## Exercise prompt
Output only the lines below from the one containing "Viewport: 500px width, 563px" to the one containing "The image size is (1080, 608).", exactly as written, both ends kept.

-- Listed entries follows --

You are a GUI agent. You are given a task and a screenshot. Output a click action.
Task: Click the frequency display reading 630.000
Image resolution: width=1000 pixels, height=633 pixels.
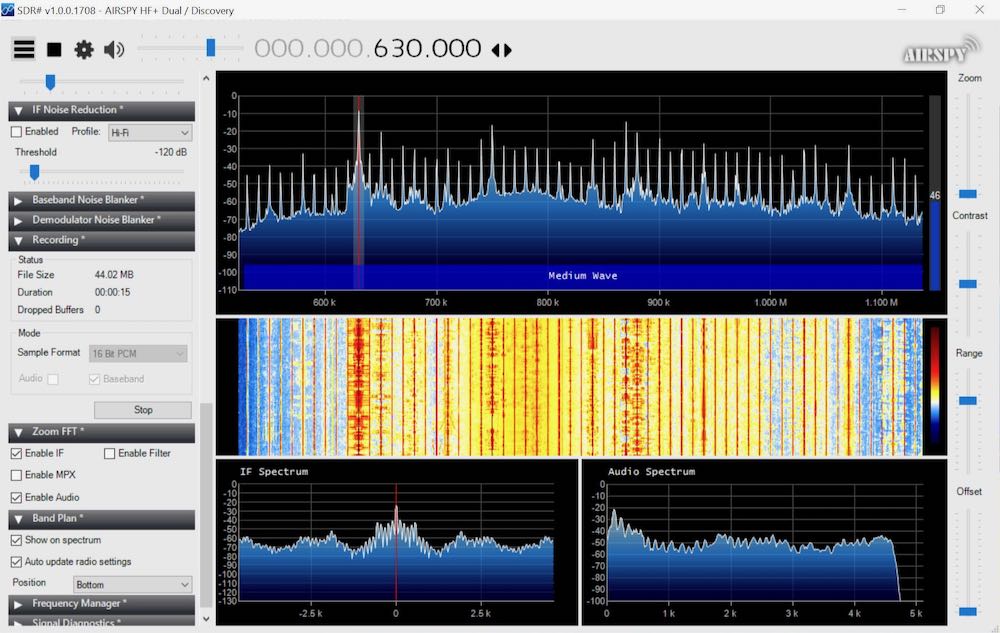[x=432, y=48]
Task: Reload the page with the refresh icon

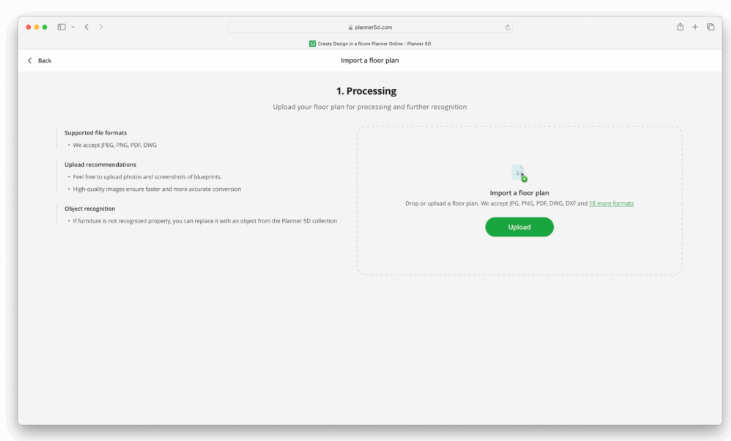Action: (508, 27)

-- Listed entries concluded --
-- Listed entries follows --

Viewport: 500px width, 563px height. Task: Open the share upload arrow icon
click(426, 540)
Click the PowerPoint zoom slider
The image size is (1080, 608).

-- Listed entries concluded --

## Answer section
Viewport: 500px width, 563px height. Task: Open the share upload arrow icon
click(426, 540)
Click the PowerPoint zoom slider
The image size is (1080, 608).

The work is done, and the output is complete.